Passage provided:
════════════════════
An exhibition in Rome is highlighting the city’s long-standing tradition of the “sartorie di costume,” or costume atelier and the relationship between the film and fashion industries. Rome with its Cinecittà studios is considered Italy’s capital of cinema.
Called “Romaison 2020” and mounted at the Ara Pacis museum, the showcase runs through Nov. 29 and is curated by fashion critic and historian Clara Tosi Pamphili. It gathers the works of the leading costume ateliers in Rome, including Annamode, Costumi d’Arte — Peruzzi, Sartoria Farani, and Laboratorio Pieroni, Tirelli Costumi, which have provided the attire for blockbuster movies such as Bernardo Bertolucci’s “The Last Emperor,” the 1963 movie “Cleopatra” starring Elizabeth Taylor and Pierpaolo Pasolini’s “Salò.”
They are juxtaposed against couture and ready-to-wear pieces from the likes of British couturier Charles Frederick Worth, French designers Paul Poiret and Madame Grès, as well as Christian Dior and Cristóbal Balenciaga.
Coinciding with the exhibit’s opening, organizers have unveiled a project in collaboration with fashion curator Olivier Saillard slated for 2021. A performance curated by the former director of the Palais Galliera in Paris called “Embodying Pasolini” and starring Scottish actress Tilda Swinton will highlight the costumes create by Roman ateliers for the movies directed by Pasolini.
Swinton and Saillard have teamed up in the past, including for the 2012 film “The Impossible Wardrobe” and the 2013 movie “Eternity Dress.”
“Rome as the capital of creativity,” enthused Virginia Raggi, the city’s mayor. “The exhibit tells the story of a unique city where fashion and cinema have established a creative system recognized all over the world. Marquee directors and international productions choose Rome [to film] their masterpieces,” she said.
════════════════════
Task prompt: Reproduce the stretch of the Rome costume exhibition article from "They are juxtaposed" through "directed by Pasolini.".

Given data:
════════════════════
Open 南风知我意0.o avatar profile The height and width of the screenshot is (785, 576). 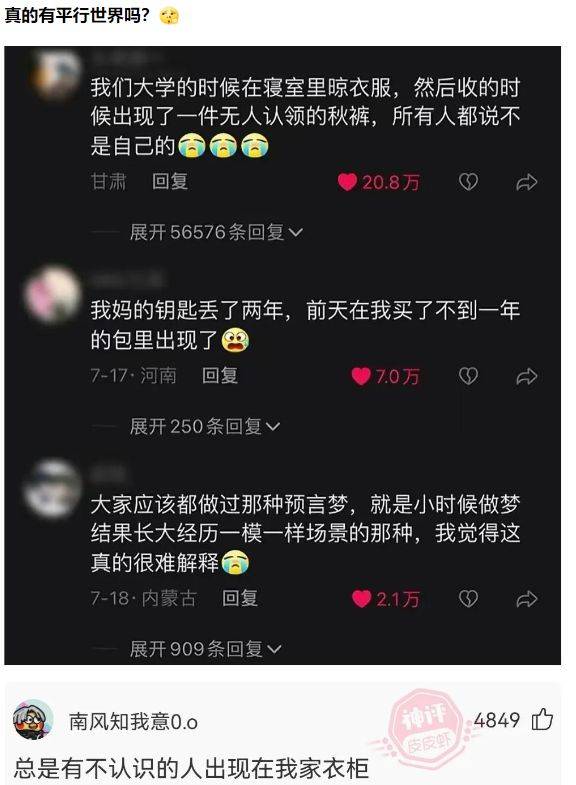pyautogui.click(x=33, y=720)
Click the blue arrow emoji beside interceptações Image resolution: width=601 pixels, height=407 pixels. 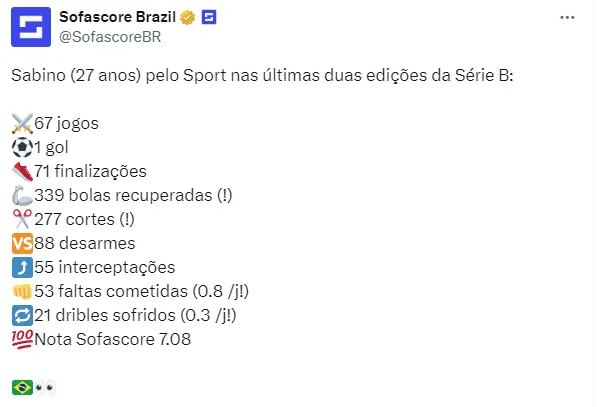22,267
════════════════════
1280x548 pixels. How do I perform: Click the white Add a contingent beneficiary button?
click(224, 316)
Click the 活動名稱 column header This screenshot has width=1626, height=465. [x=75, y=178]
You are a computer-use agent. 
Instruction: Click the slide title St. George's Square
════════════════════
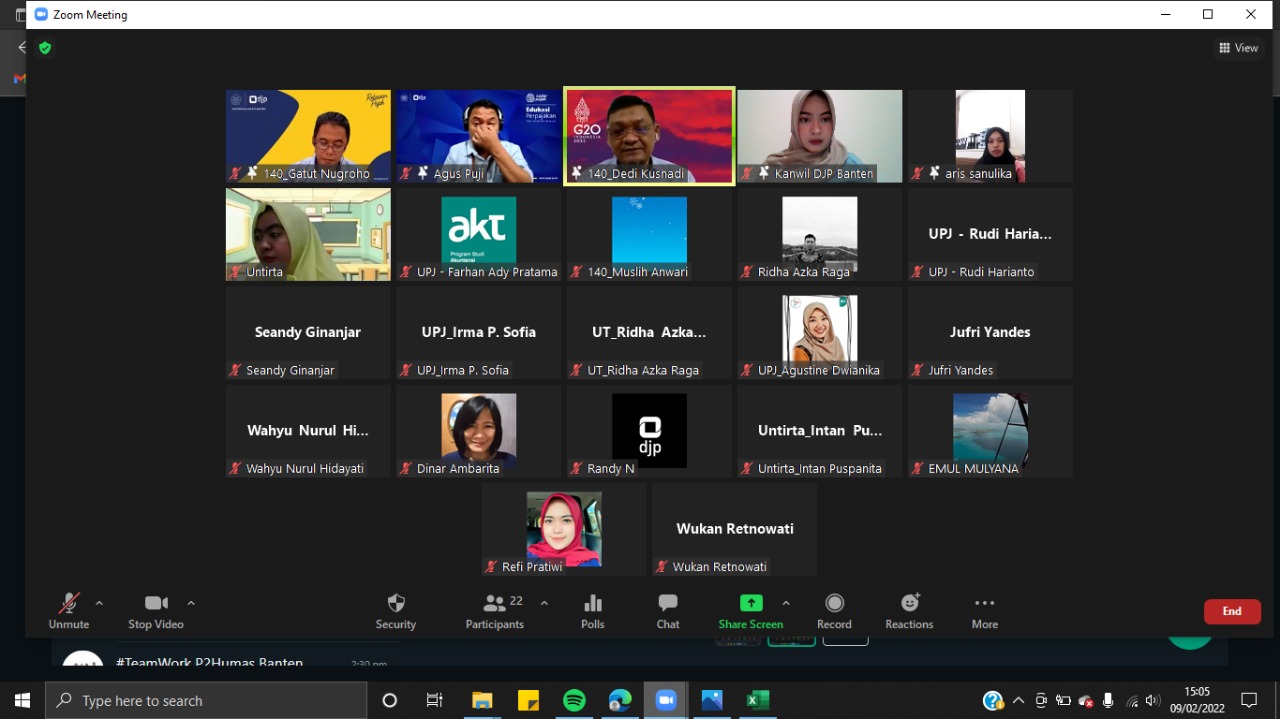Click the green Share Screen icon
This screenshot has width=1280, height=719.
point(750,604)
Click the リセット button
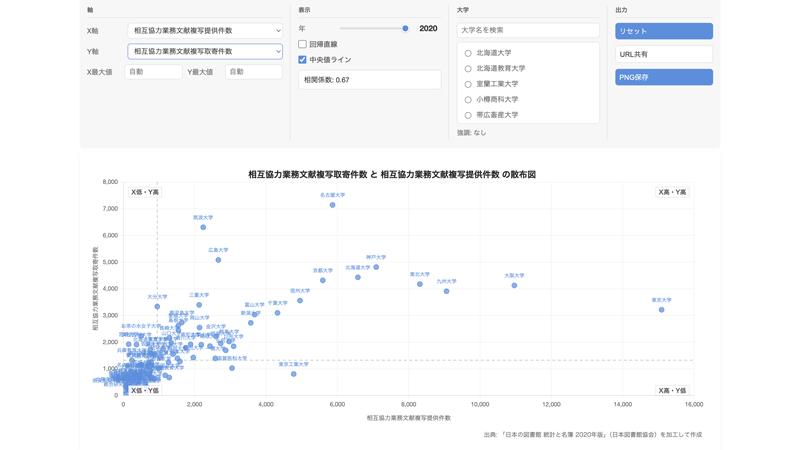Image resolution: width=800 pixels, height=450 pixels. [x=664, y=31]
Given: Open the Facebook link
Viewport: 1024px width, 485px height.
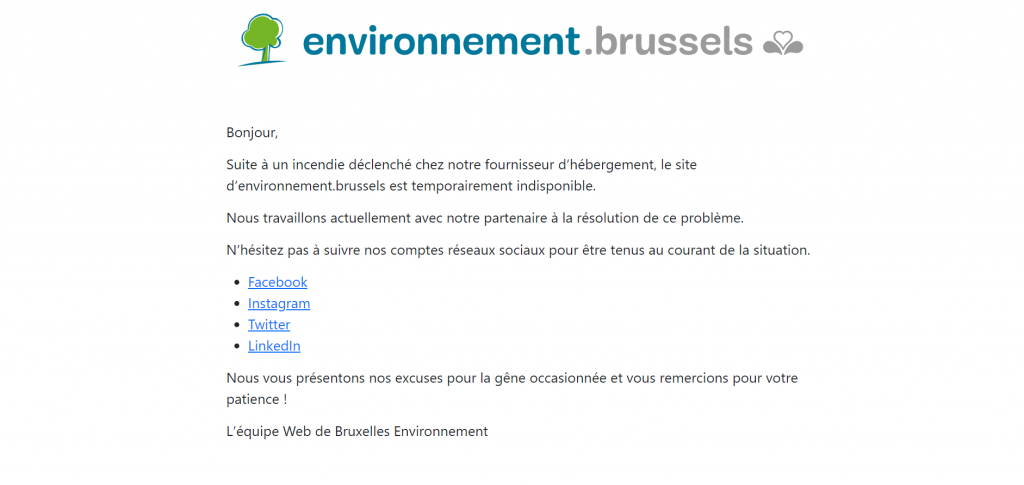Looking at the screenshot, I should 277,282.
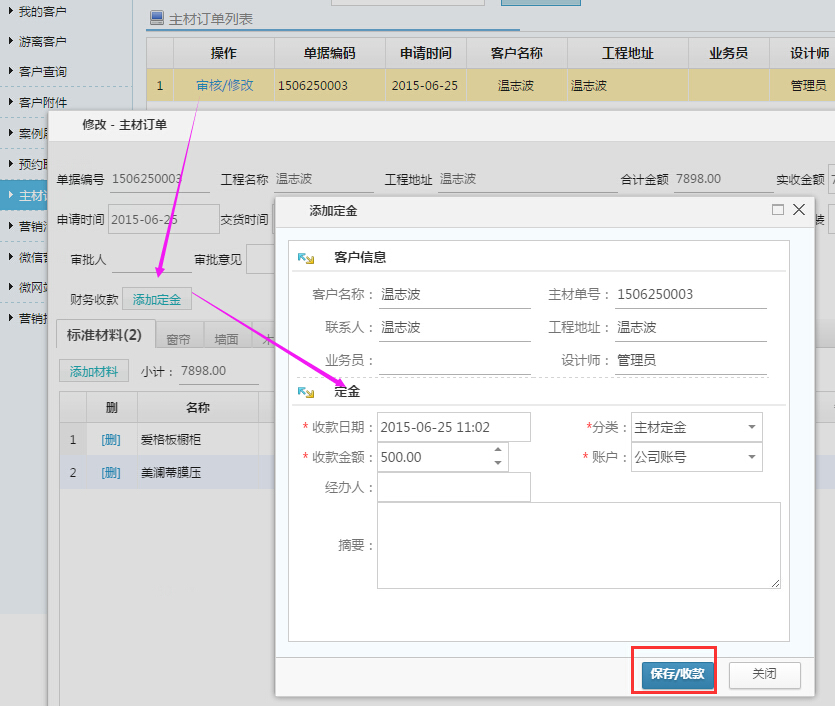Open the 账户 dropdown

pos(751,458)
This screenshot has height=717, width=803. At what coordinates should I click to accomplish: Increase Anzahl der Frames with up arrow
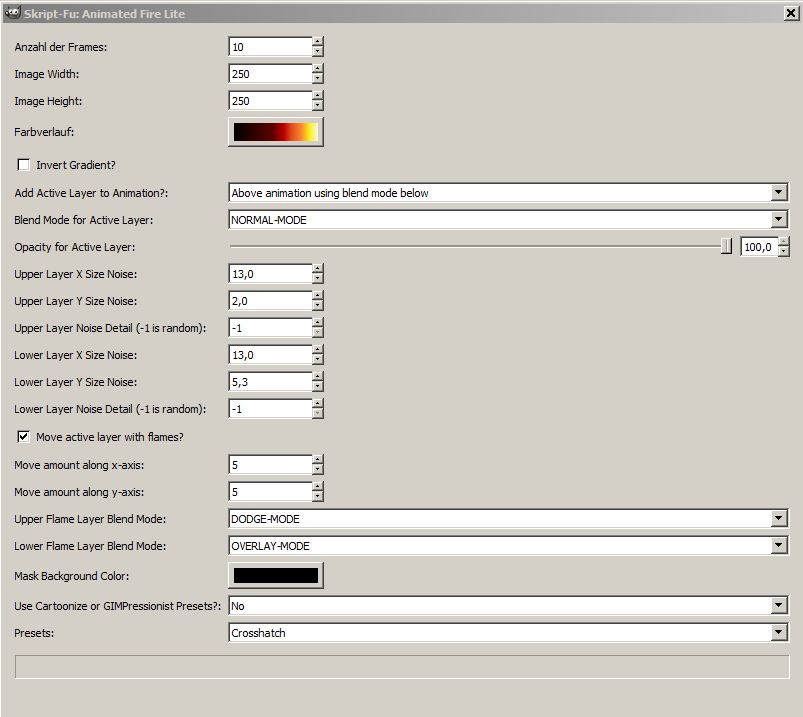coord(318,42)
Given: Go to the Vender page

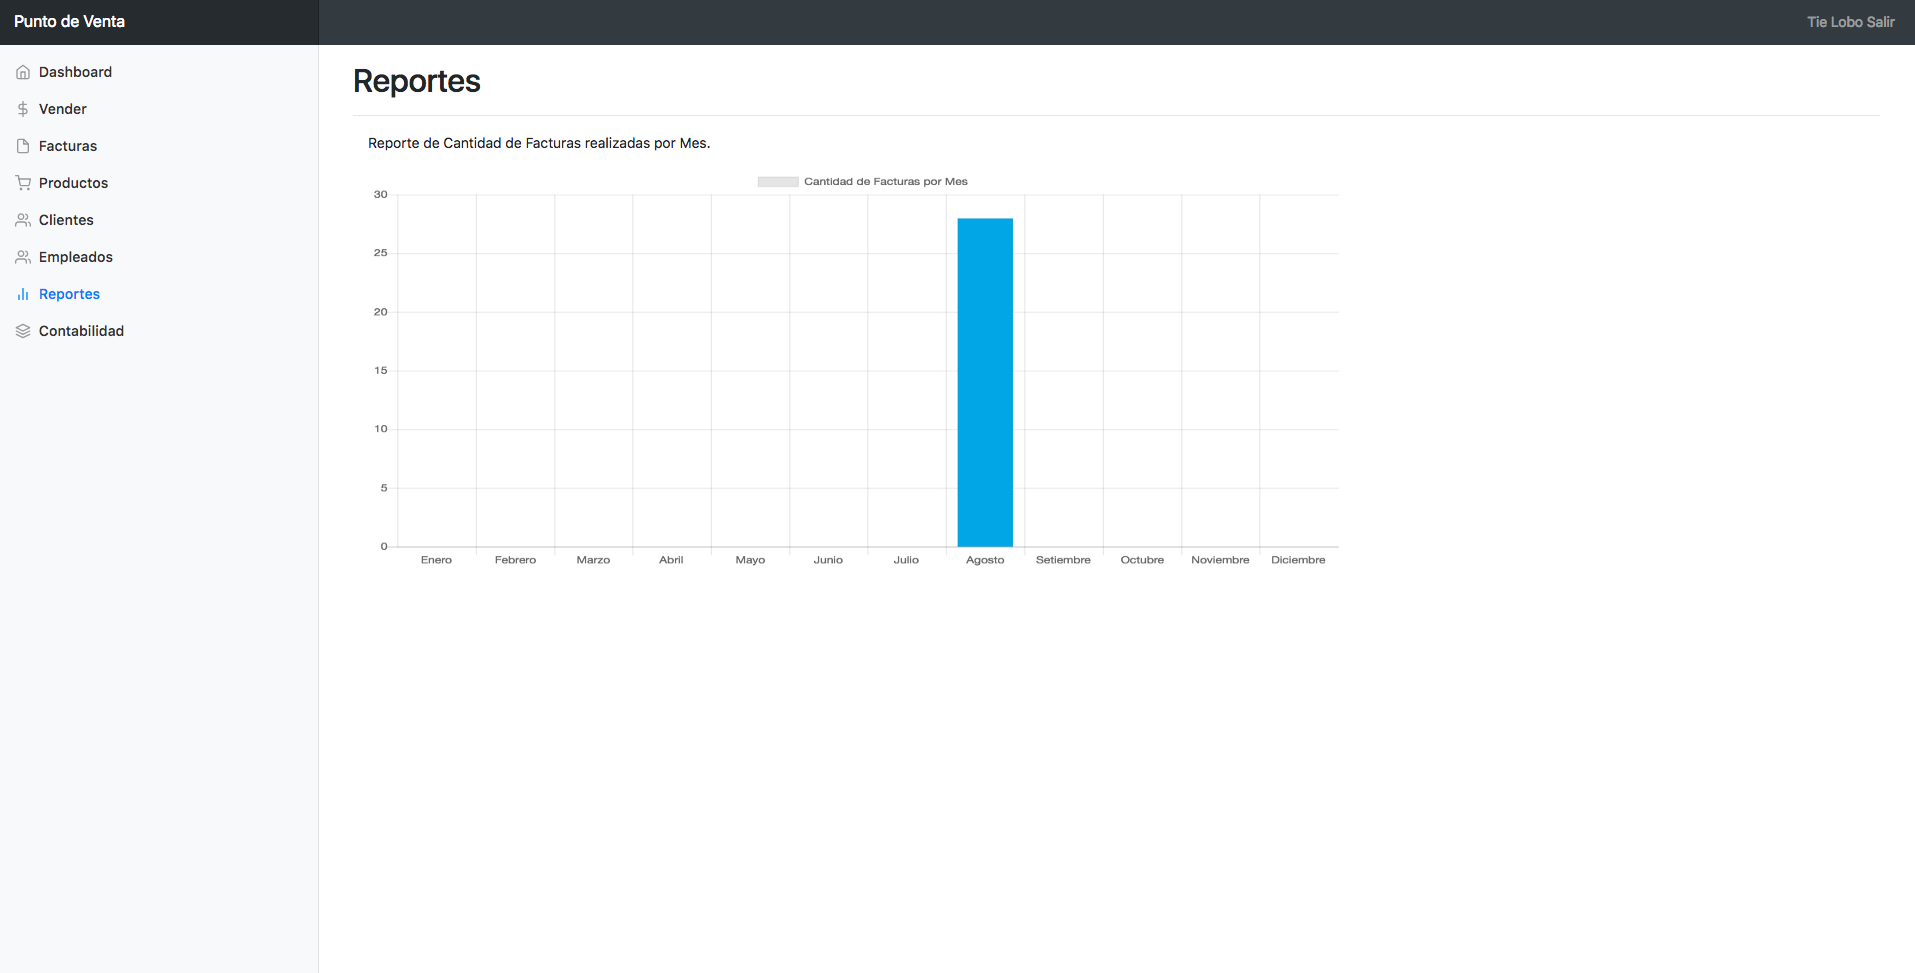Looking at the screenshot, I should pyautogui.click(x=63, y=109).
════════════════════
Solved exercise:
They are juxtaposed against couture and ready-to-wear pieces from the likes of British couturier Charles Frederick Worth, French designers Paul Poiret and Madame Grès, as well as Christian Dior and Cristóbal Balenciaga.
Coinciding with the exhibit’s opening, organizers have unveiled a project in collaboration with fashion curator Olivier Saillard slated for 2021. A performance curated by the former director of the Palais Galliera in Paris called “Embodying Pasolini” and starring Scottish actress Tilda Swinton will highlight the costumes create by Roman ateliers for the movies directed by Pasolini.